(DATA PROVIDED begins)
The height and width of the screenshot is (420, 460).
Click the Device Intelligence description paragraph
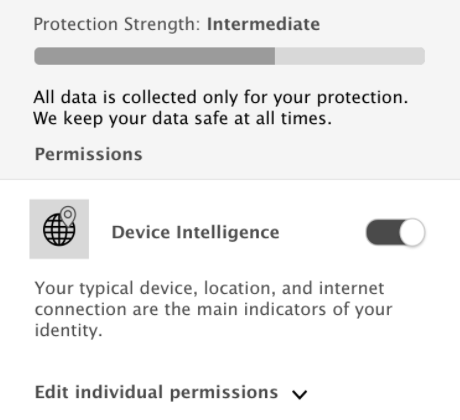(x=213, y=309)
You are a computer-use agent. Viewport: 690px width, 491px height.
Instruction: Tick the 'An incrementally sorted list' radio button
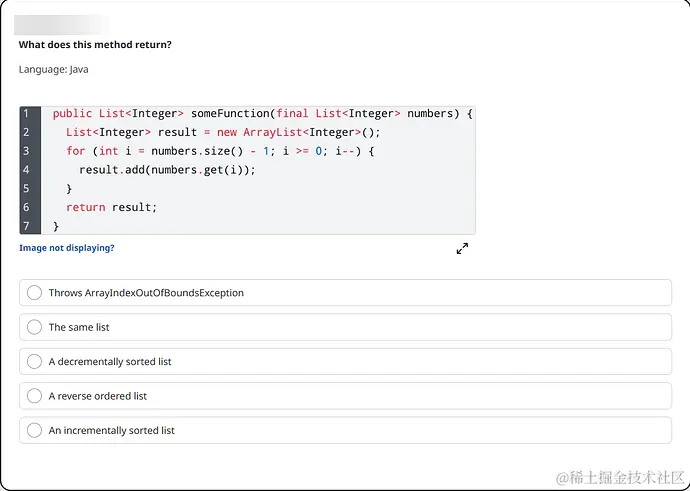[x=34, y=430]
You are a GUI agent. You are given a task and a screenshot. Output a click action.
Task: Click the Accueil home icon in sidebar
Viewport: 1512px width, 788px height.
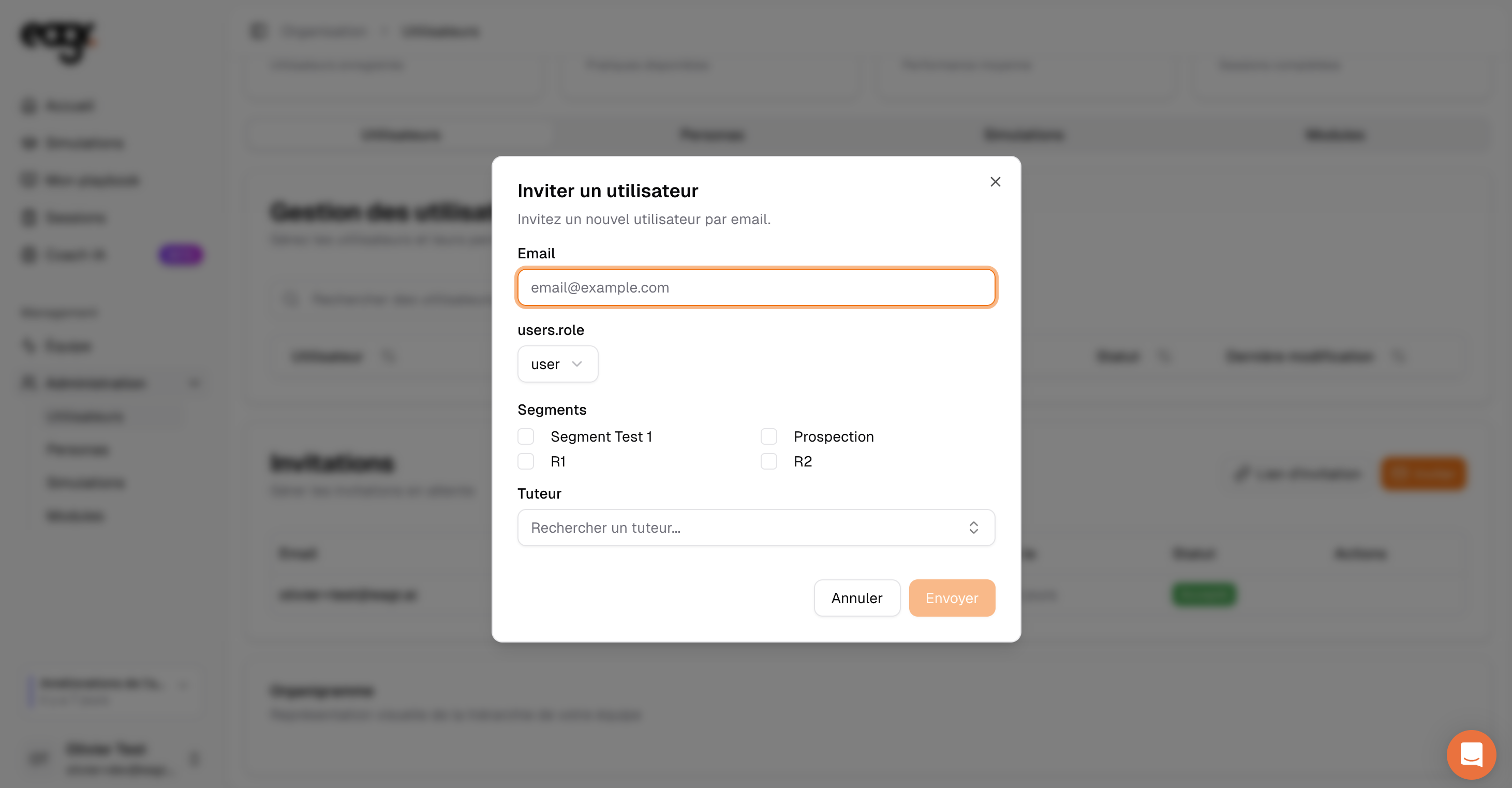coord(28,106)
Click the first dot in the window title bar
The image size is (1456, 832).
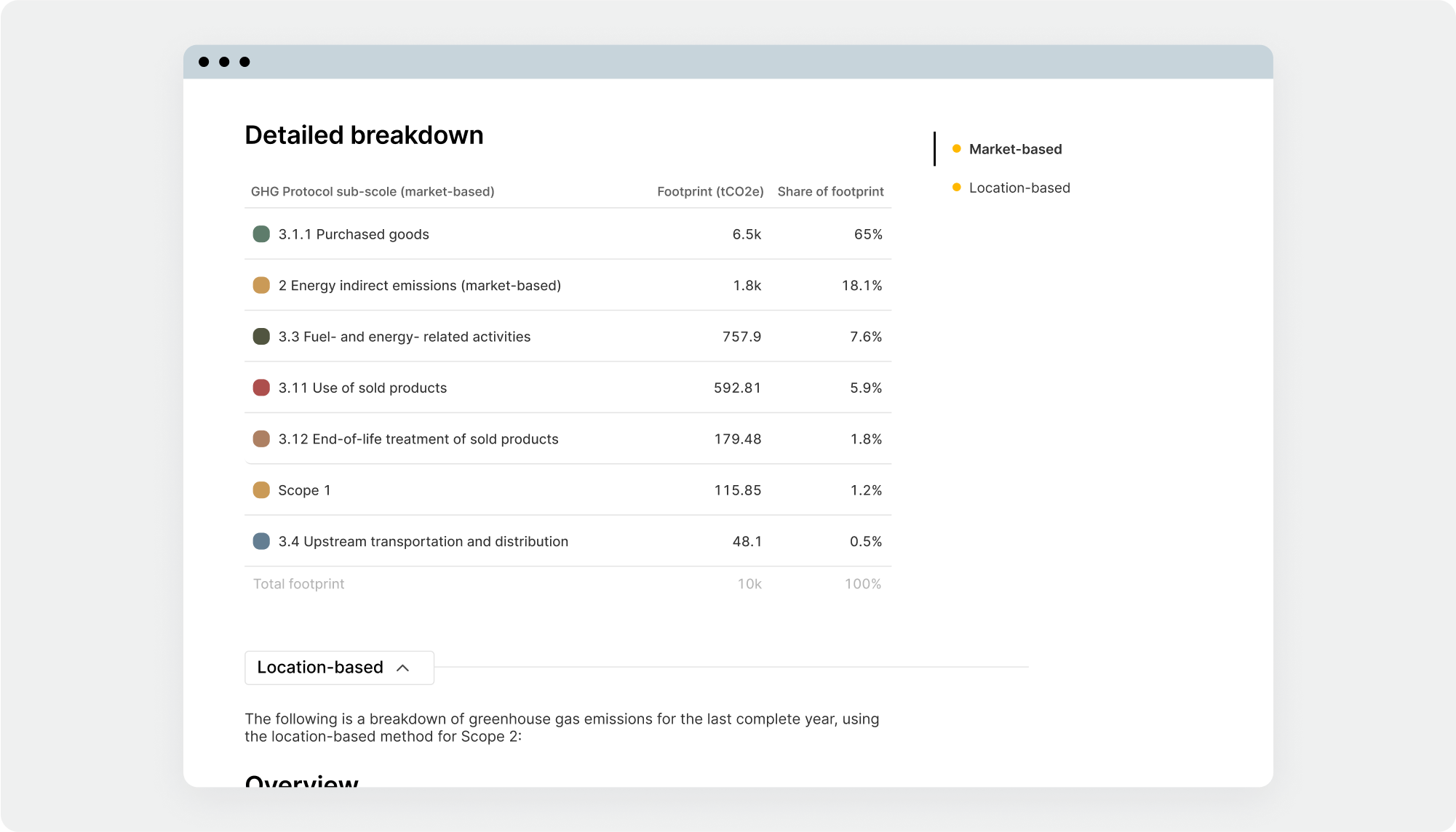(x=204, y=62)
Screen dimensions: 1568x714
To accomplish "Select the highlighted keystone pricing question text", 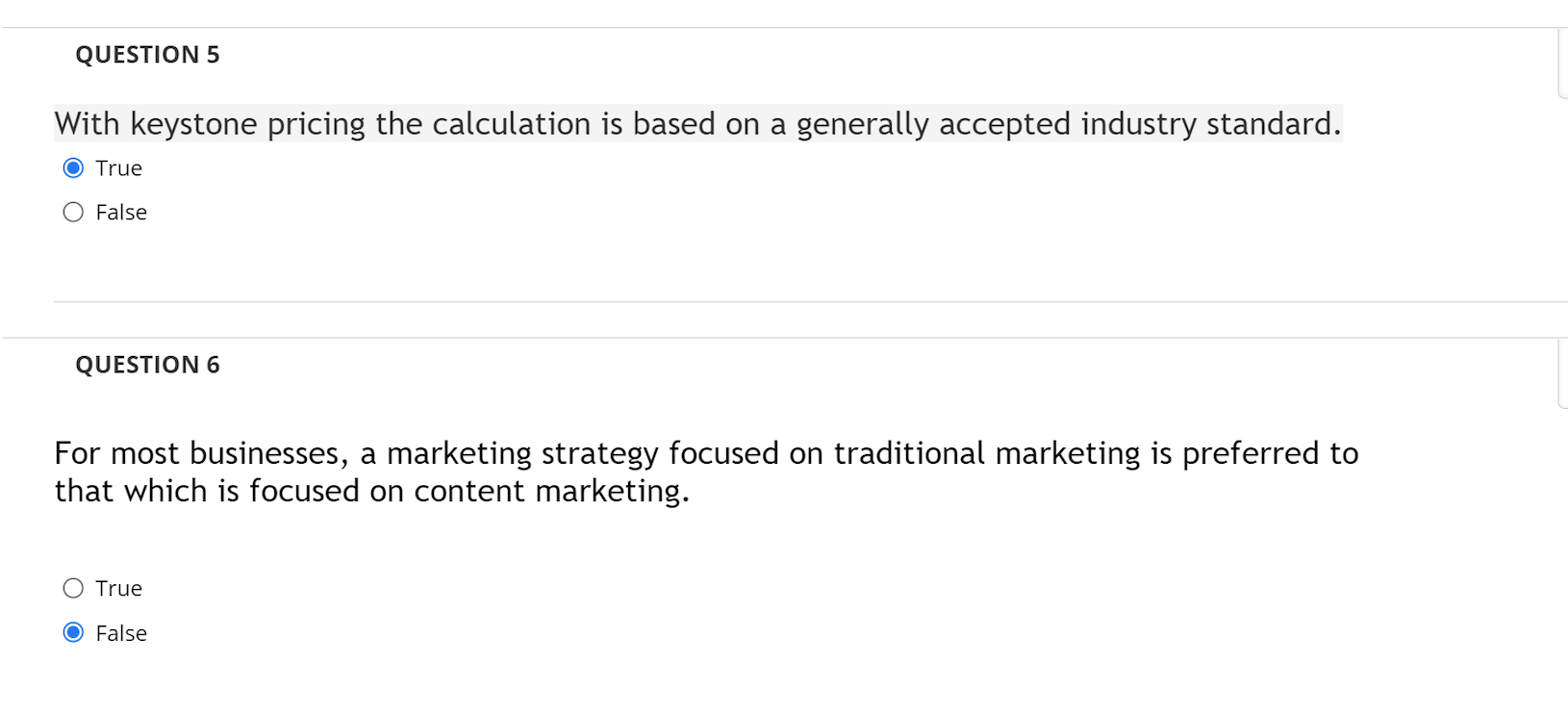I will click(x=696, y=123).
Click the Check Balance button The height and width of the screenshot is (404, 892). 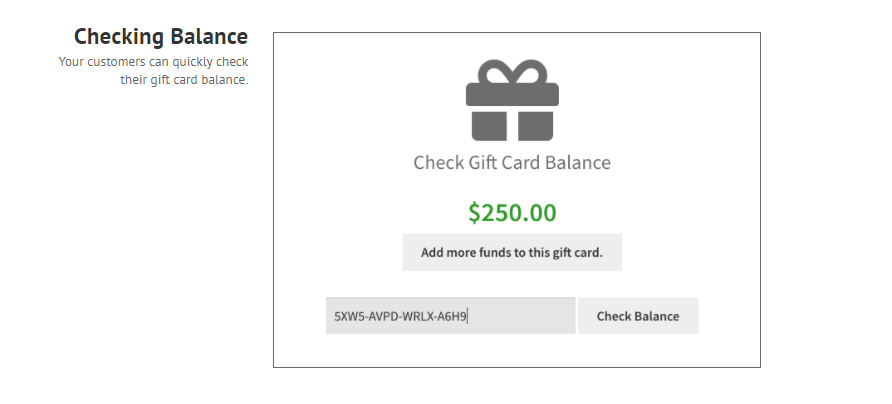click(x=638, y=316)
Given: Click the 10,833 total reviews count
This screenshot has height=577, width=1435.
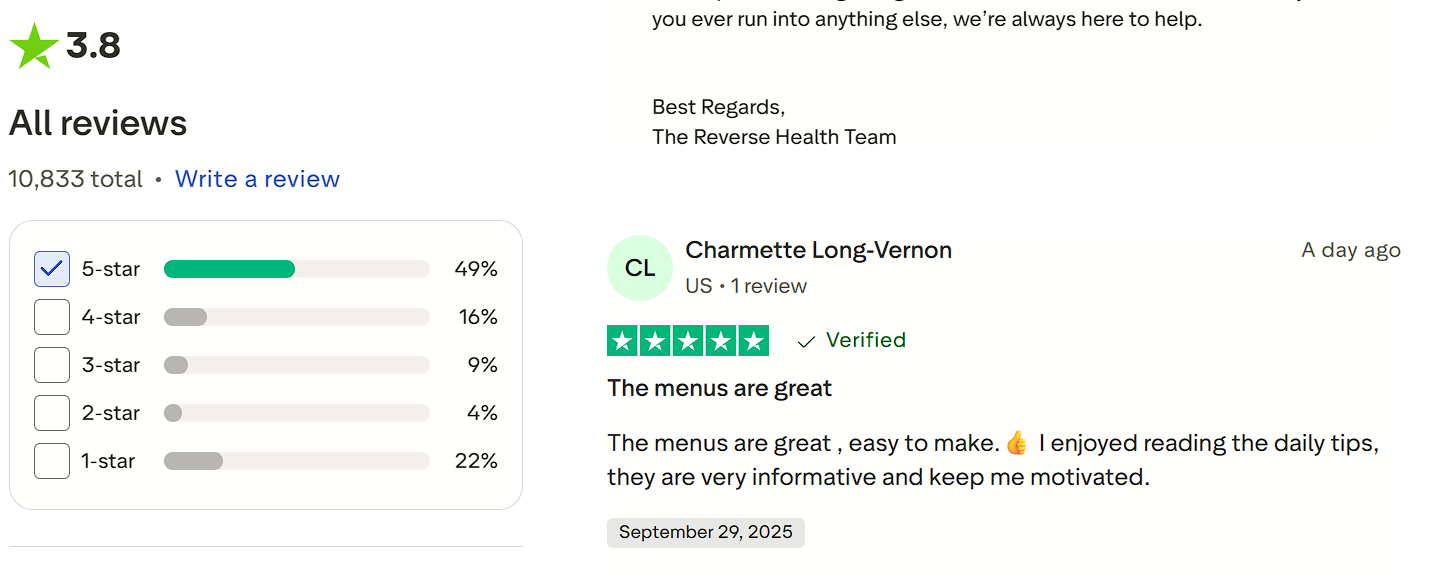Looking at the screenshot, I should point(76,179).
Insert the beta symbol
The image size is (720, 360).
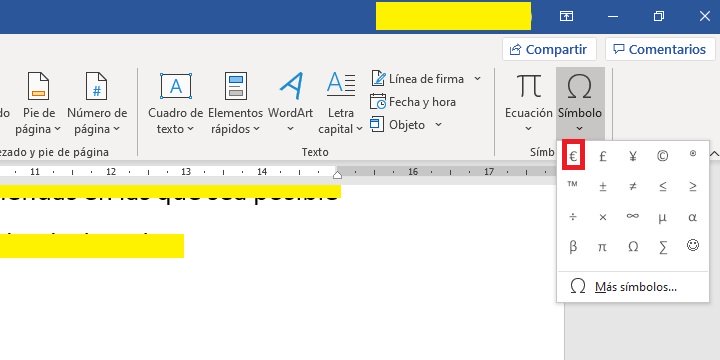coord(573,247)
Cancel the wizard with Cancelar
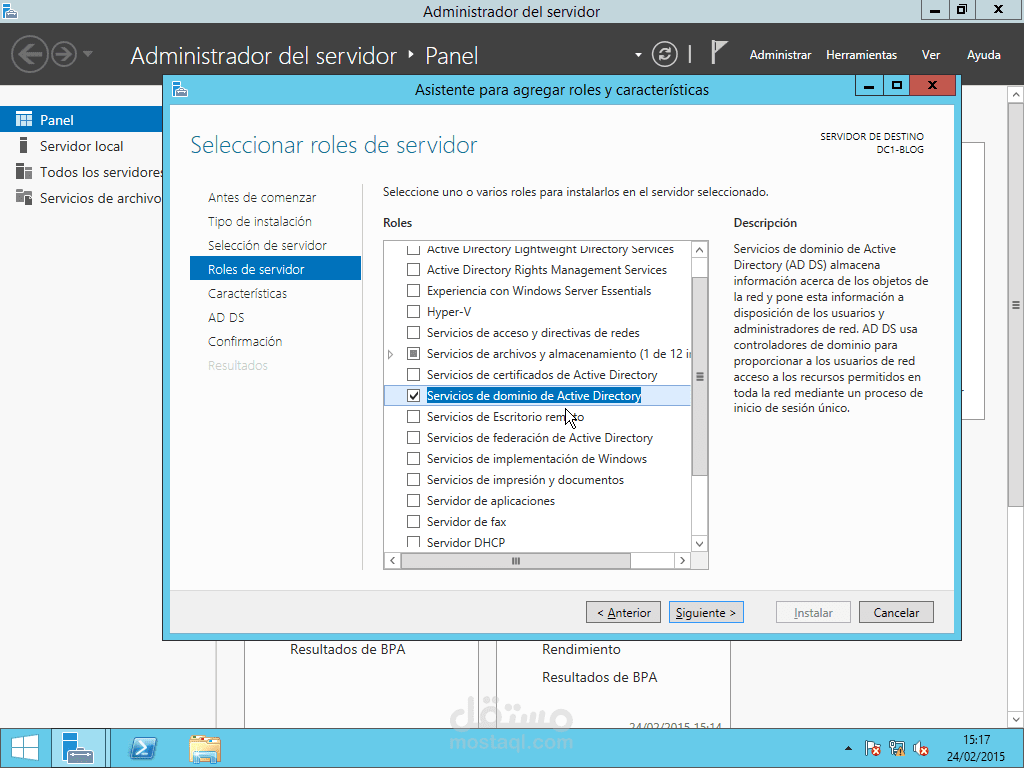 [x=896, y=611]
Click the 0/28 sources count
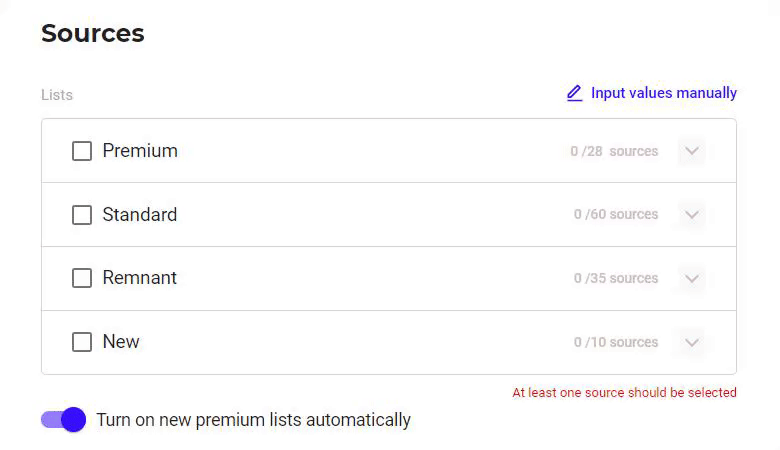Screen dimensions: 780x450 pos(614,151)
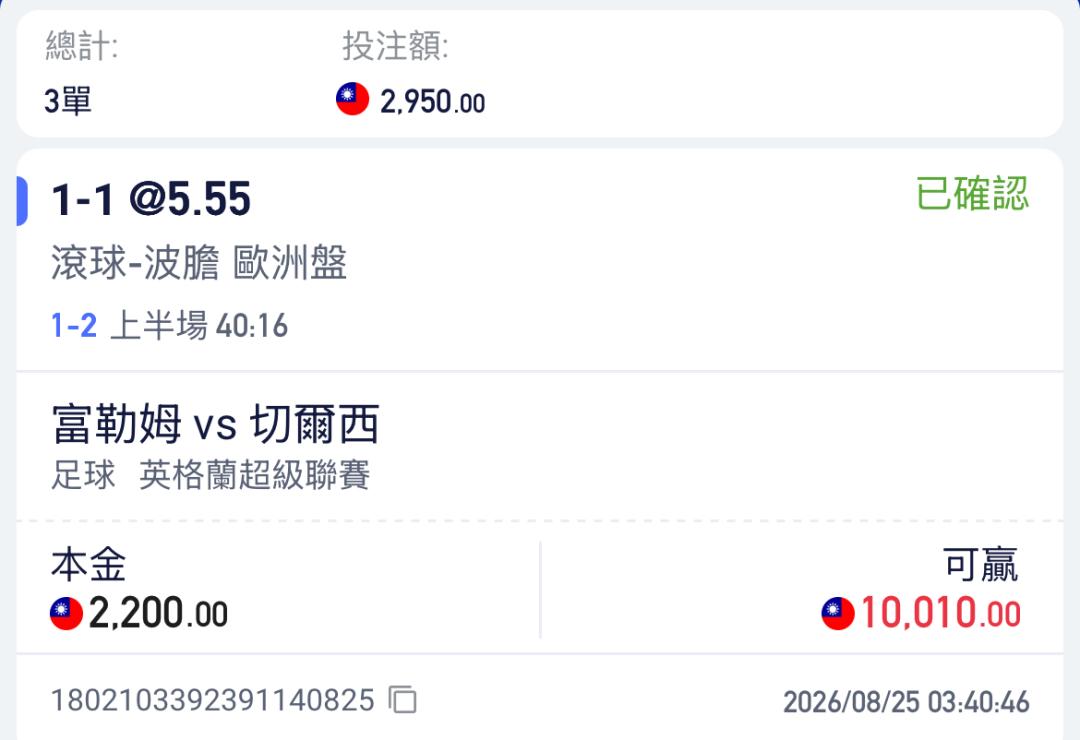1080x740 pixels.
Task: Tap the 滾球-波膽 歐洲盤 bet type
Action: tap(199, 263)
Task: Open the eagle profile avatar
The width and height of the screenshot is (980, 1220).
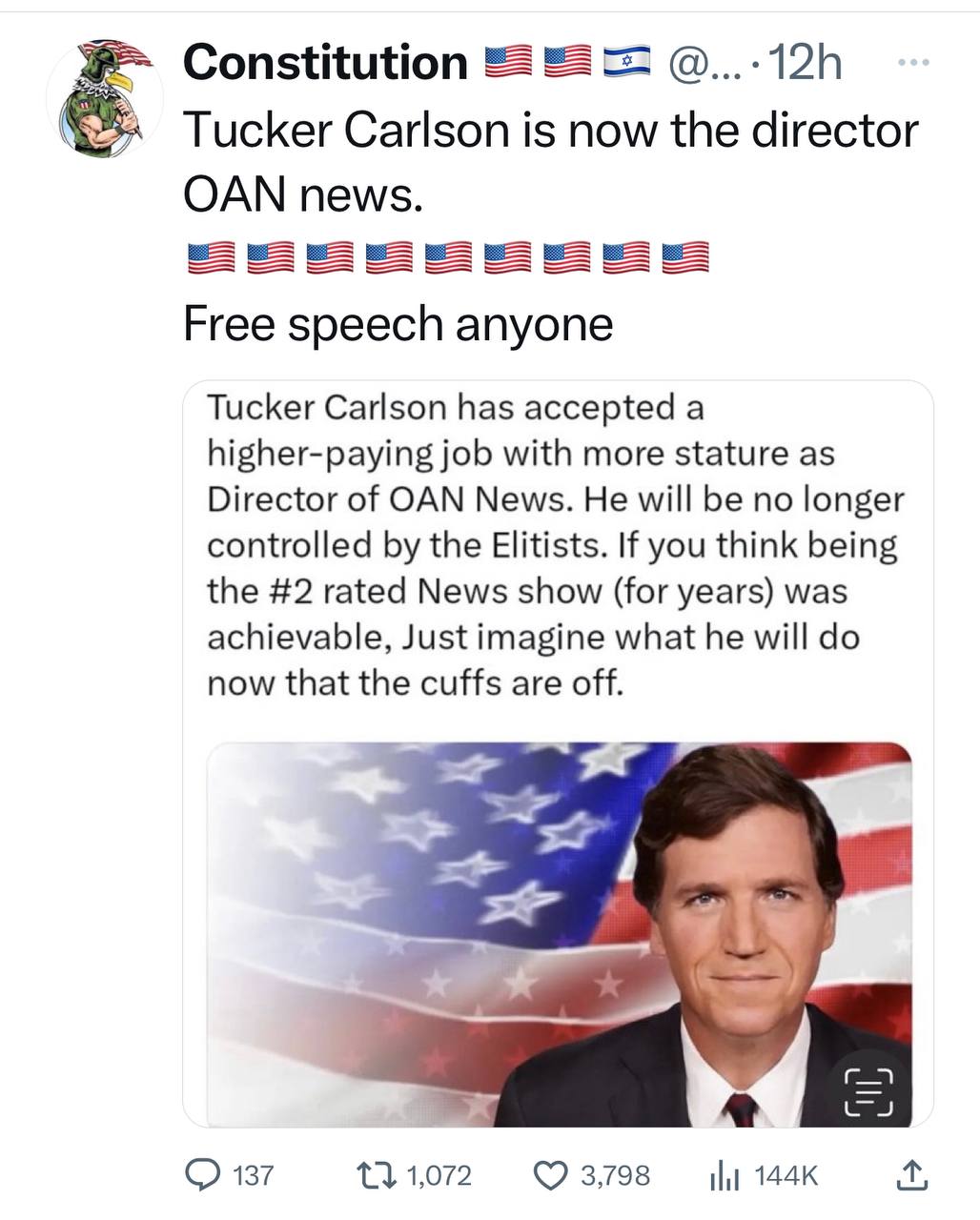Action: (105, 98)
(DATA PROVIDED ends)
TASK DESCRIPTION> Your answer must be an exact copy of the lines from the line with "The image size is (720, 360)." to the final line of the data, both ends included, and no pictures.

TASK ANSWER>
The image size is (720, 360).
coord(573,247)
Cancel the wizard with Cancelar
 [x=896, y=611]
Click the 0/28 sources count
Screen dimensions: 780x450 pos(614,151)
1080x740 pixels.
Task: Tap the 滾球-波膽 歐洲盤 bet type
Action: tap(199, 263)
Task: Open the eagle profile avatar
The width and height of the screenshot is (980, 1220).
Action: (105, 98)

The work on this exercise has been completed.